According to a statement from Ford to the Wall Street Journal, production adjustments are underway to try to balance sales and profitability. Since August, Ford had already begun to reduce EV production and recently postponed the goal of producing two million electric vehicles by 2026.
The new target does not yet have a set deadline, reflecting the company's caution in the face of high costs and competition.
Intense Competition in the SUV Sector
The electric SUV market, in particular, has become a highly competitive area. John Lawler, Ford's vice president and chief financial officer, noted that the company is struggling to compete in the three-row SUV segment due to rising battery costs and the arrival of several competitors.
Statistics from S&P Global show that around 143 new electric vehicle models are in development for the North American market, the majority of which are two- and three-seat SUVs. The pressure to stand out in such a competitive sector is a challenge that Ford has yet to overcome.

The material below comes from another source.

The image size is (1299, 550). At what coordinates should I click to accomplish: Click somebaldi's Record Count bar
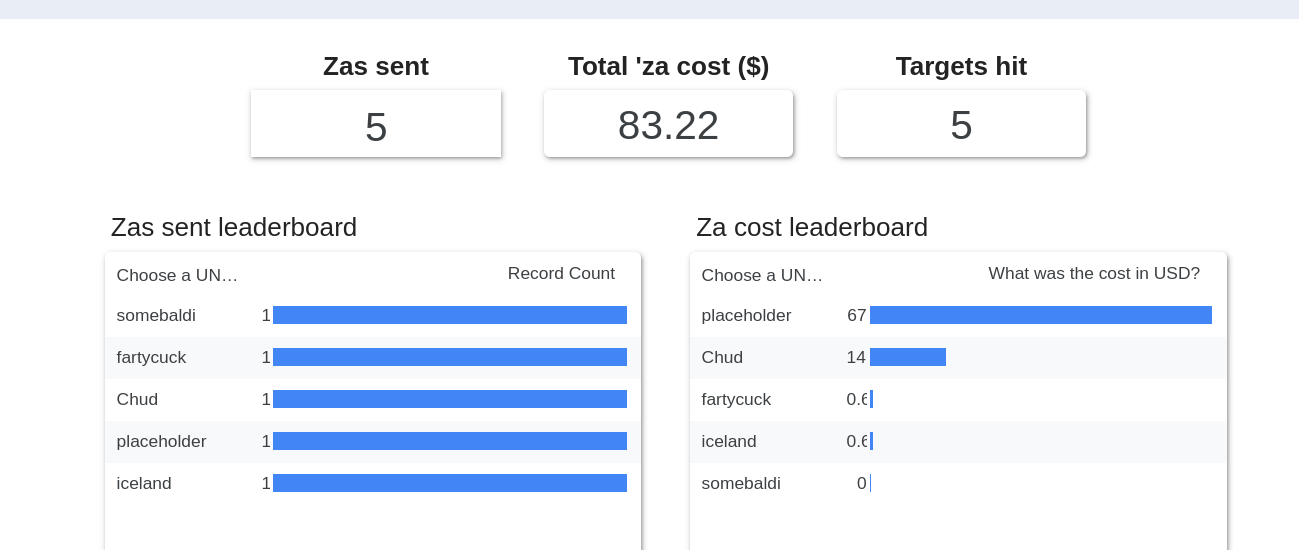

The pickup truck success story and the focus on hybrids
Despite the challenges, the F-Series remains one of the most popular pickup truck lines in the U.S., with more than 700.000 units sold through 2023. This success has kept the model as the best-selling pickup truck in the country for 47 consecutive years.
In addition, Ford has invested heavily in hybrid vehicles, which combine an electric motor and a gasoline engine. However, the financial return on these models has also fallen short of expectations. According to data from Reuters, Ford projects a loss of approximately $5 billion on its electric vehicle line by 2024.

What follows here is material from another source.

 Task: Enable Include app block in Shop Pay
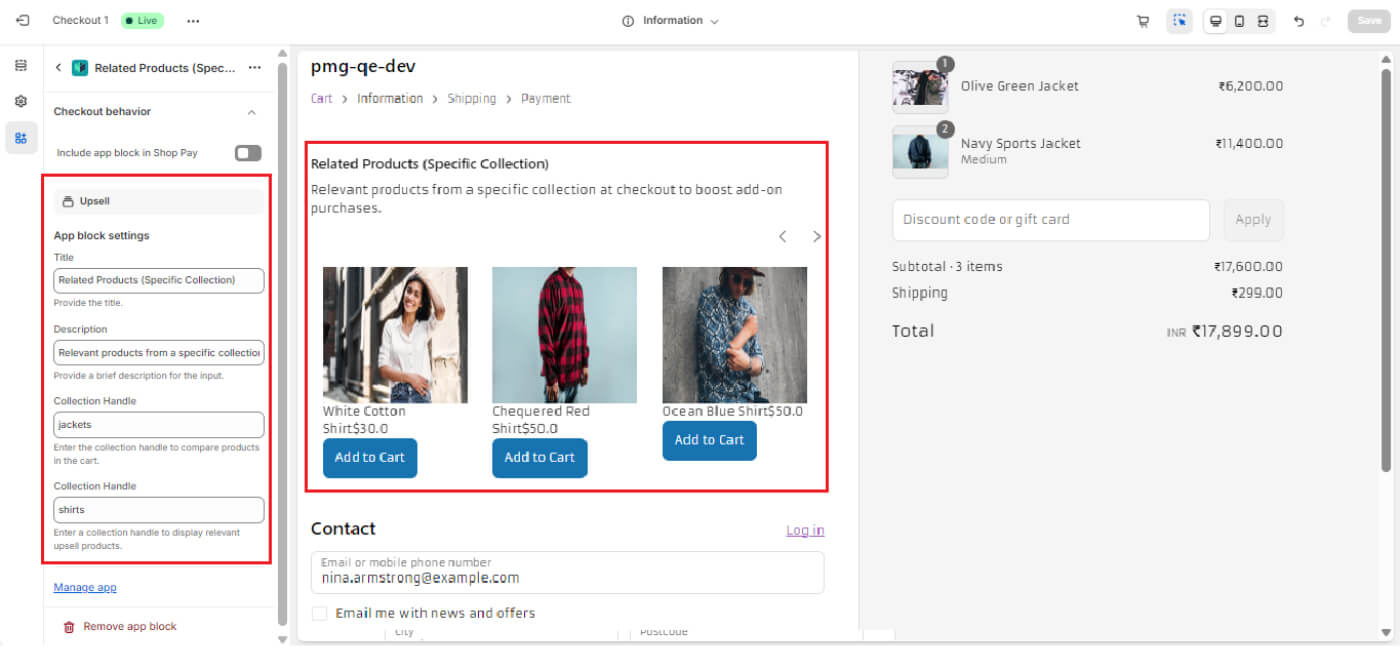[248, 153]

External Pressures and the Impact on Ford's Results
The challenges go beyond production: external factors, such as rising raw material prices, also impact the company's operating costs. Lawler noted that Ford has already cut expenses, but competitors have been cutting their costs more aggressively, putting the automaker at a disadvantage.
The push to push the Lightning model has hit significant roadblocks, with sluggish sales and excess inventory at dealerships. Adding to the slump, Ford shares are down 6,7% in 2024, while other automakers including General Motors and Tesla have posted gains.
Comparison with competitors
In contrast to Ford, other U.S. automakers, including General Motors, which saw its shares rise 47%, and Tesla, which rose 4,7%, have shown stronger financial performance in the EV market. This suggests that while Ford is struggling to deal with rising costs and competition, other companies have found more effective ways to navigate this competitive space.
What to expect from Ford's future?
While Ford has a solid track record in the automotive market, especially with its pickup truck models, the challenges of competing in the electric vehicle sector are undeniable. With the interruption of production and the postponement of targets, the automaker signals a pause to reevaluate its strategies.
The company's stance reflects an attempt to remain competitive, but it faces the difficult balance between innovation and profitability.
I've always used Ford, but the automaker's latest decisions have been unfounded. I think Ford should start making shopping carts for supermarkets.
A company with no conviction about what it wants, only wanting to work for profits without presenting an innovative portfolio that attracts the attention of customers, without intelligent renovations and stuck in the last century, similar to the ideology of its patron Henry Ford.